### To do
Out of the entries that follow, copy each line containing "Uncheck".

Stored records:
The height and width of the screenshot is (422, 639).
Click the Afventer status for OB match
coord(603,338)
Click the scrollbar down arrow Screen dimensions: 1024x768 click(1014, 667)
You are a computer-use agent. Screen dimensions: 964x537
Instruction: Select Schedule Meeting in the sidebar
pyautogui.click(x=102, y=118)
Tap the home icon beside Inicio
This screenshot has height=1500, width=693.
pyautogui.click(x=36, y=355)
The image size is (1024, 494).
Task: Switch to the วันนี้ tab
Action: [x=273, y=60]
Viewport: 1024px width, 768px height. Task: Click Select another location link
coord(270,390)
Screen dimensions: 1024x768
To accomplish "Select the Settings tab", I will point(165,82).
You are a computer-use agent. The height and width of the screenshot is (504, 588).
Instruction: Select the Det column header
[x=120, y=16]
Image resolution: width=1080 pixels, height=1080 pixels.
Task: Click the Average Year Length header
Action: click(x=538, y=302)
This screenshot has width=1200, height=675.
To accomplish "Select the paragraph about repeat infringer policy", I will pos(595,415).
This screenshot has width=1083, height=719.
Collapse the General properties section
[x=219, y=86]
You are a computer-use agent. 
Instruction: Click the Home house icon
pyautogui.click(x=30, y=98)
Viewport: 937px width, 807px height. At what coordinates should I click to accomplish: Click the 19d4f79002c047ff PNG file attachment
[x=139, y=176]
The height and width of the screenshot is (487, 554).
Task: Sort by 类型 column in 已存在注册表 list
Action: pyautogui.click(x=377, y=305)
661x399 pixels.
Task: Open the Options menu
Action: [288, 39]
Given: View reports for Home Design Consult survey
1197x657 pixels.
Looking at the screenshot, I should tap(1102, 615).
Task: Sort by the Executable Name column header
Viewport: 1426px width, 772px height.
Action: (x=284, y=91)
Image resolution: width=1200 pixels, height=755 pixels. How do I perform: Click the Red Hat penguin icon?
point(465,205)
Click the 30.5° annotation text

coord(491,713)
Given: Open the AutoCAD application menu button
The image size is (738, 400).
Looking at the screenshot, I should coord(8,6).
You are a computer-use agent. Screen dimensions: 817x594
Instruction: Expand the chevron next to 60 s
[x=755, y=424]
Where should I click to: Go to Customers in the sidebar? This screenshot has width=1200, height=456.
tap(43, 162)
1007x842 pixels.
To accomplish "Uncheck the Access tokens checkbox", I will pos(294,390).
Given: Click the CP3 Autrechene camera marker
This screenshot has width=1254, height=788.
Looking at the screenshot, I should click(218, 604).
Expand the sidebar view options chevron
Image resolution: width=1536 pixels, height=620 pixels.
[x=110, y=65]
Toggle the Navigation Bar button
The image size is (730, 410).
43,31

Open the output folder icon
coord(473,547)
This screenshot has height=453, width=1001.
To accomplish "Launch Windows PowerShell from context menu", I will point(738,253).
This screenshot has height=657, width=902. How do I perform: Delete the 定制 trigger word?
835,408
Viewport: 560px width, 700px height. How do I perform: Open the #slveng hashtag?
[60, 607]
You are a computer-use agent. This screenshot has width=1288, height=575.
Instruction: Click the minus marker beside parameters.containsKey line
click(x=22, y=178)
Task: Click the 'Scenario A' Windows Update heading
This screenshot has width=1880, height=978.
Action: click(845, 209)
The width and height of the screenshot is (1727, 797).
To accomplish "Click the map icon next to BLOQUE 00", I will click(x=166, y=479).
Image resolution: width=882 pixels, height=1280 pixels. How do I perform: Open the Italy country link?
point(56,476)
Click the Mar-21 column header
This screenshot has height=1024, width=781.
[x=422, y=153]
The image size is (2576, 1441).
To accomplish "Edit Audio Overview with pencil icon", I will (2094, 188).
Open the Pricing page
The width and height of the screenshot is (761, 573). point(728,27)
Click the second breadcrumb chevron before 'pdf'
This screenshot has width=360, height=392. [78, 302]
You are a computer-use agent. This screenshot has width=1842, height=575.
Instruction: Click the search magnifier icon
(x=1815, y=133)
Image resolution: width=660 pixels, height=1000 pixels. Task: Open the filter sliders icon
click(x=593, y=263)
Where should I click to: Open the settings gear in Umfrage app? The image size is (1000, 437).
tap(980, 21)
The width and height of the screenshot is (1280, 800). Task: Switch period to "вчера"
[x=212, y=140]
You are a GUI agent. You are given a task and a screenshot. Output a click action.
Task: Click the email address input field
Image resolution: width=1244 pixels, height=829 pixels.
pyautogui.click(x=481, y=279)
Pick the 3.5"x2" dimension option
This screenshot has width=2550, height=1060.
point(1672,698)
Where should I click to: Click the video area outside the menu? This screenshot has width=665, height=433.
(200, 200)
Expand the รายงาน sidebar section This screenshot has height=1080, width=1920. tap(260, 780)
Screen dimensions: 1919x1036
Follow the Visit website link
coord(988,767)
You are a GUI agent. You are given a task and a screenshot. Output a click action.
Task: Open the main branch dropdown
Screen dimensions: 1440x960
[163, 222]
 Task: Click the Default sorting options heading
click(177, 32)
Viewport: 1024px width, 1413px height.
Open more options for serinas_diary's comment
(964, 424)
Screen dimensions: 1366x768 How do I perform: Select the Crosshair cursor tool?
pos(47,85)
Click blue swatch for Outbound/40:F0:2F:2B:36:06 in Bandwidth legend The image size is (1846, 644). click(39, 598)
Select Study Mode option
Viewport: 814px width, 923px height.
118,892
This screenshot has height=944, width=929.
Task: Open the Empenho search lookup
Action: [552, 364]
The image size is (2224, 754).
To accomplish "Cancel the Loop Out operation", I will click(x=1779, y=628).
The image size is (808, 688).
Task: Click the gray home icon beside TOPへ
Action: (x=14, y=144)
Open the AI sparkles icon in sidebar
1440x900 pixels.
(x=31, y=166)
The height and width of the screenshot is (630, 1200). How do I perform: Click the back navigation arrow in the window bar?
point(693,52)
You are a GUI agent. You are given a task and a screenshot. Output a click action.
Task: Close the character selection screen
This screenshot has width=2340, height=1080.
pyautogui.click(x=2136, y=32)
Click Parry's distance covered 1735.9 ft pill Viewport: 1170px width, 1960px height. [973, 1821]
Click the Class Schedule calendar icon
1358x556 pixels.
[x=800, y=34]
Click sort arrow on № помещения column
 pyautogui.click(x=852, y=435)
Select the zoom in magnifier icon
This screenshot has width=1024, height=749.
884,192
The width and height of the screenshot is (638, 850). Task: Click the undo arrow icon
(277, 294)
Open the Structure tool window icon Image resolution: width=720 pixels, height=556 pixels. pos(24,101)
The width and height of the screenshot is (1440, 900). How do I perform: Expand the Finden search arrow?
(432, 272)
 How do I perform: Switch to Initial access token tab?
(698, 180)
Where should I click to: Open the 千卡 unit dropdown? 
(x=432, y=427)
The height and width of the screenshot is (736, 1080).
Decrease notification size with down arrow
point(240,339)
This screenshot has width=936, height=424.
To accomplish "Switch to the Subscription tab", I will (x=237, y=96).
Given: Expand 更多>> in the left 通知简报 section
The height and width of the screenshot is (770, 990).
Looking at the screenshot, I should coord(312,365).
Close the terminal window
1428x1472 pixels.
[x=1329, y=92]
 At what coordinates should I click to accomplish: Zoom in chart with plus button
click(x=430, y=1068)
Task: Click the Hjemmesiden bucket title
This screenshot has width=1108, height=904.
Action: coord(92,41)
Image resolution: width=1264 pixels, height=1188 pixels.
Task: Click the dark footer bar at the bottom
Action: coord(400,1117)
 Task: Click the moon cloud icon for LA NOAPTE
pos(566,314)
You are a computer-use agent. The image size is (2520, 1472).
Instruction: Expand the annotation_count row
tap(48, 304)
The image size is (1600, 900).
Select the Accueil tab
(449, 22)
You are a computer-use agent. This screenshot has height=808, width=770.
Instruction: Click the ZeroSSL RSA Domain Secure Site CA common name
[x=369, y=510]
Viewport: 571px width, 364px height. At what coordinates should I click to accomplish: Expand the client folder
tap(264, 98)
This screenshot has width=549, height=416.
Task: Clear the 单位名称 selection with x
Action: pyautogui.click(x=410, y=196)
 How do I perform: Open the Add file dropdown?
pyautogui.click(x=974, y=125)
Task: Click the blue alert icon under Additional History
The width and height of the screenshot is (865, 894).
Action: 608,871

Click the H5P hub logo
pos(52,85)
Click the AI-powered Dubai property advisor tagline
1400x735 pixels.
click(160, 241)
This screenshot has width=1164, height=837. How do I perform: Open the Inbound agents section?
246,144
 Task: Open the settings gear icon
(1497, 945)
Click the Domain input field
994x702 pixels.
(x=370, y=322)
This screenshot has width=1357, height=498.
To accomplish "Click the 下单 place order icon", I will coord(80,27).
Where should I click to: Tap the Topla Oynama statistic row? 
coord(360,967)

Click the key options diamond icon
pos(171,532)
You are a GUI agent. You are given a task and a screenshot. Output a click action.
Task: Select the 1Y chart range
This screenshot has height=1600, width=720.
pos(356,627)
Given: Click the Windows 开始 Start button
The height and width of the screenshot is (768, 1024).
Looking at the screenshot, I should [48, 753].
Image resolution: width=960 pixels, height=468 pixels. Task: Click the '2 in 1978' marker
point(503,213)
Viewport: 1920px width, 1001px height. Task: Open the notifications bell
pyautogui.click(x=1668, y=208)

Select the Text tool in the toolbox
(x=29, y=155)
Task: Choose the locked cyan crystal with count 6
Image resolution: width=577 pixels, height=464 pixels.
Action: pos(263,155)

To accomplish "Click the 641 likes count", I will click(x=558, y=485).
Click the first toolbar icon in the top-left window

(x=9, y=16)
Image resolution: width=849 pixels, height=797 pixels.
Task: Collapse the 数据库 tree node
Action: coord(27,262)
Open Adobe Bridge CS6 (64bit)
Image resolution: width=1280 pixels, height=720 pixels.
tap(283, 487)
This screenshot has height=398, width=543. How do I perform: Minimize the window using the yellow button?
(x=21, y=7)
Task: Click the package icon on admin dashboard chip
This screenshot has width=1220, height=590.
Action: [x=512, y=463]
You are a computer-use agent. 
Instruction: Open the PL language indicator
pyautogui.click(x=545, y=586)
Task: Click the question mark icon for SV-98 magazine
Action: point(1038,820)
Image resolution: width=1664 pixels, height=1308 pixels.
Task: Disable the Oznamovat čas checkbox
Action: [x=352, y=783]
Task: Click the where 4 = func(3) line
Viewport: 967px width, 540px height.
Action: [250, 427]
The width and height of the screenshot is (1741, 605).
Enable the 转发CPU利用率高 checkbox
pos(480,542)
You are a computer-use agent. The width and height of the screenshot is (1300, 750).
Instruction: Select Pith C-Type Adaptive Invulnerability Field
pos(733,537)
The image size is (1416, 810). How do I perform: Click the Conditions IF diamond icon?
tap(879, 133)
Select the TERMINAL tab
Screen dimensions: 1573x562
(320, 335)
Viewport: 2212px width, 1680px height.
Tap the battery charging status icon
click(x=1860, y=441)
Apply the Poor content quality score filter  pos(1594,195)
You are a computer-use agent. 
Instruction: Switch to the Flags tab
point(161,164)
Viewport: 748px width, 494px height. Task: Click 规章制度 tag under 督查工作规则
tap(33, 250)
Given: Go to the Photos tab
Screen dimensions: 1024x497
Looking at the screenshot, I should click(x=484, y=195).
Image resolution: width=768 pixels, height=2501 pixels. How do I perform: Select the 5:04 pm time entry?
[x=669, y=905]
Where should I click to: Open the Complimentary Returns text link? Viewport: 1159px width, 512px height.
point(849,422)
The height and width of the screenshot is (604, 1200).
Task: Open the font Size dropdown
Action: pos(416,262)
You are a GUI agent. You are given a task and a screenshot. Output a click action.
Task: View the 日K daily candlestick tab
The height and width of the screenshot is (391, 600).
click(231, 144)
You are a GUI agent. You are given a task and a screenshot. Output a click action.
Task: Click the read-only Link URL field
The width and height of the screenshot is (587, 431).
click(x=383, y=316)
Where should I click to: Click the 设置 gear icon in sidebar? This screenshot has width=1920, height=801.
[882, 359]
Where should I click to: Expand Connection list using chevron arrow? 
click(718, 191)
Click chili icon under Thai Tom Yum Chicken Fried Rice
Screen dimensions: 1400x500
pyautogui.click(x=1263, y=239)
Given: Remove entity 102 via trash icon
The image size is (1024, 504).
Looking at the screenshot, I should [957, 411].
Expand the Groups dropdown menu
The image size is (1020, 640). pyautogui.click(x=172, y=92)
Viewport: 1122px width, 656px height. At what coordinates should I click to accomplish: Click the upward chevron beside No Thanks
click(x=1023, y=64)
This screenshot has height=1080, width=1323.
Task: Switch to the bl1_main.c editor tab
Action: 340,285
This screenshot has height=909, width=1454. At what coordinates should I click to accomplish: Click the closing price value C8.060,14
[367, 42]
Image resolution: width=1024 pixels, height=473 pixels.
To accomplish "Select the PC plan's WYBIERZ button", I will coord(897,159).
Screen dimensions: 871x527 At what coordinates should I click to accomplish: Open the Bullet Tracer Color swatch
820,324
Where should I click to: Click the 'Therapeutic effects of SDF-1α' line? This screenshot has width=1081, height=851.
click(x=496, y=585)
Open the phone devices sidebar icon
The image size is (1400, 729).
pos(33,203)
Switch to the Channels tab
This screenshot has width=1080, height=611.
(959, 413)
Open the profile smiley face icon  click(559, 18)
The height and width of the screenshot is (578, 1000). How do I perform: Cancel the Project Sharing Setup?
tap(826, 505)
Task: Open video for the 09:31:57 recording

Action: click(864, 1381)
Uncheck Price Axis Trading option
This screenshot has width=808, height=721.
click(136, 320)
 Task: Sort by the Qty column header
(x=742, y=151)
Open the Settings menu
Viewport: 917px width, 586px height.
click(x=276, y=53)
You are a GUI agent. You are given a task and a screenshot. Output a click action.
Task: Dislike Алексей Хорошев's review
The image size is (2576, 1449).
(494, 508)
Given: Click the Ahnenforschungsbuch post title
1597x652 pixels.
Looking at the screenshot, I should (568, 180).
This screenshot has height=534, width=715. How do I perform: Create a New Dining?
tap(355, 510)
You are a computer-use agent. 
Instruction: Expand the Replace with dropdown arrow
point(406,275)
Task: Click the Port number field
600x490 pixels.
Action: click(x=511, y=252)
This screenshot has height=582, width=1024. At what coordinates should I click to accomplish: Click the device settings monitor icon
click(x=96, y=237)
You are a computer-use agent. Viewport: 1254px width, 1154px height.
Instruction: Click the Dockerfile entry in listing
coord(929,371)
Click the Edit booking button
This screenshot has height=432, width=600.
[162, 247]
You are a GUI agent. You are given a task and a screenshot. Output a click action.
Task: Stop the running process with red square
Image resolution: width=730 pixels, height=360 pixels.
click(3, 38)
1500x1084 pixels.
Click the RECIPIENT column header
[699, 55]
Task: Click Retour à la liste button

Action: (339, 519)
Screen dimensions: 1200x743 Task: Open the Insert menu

### Solved exercise
To accomplish "Uncheck the Access tokens checkbox", I will pos(294,390).
Uncheck Price Axis Trading option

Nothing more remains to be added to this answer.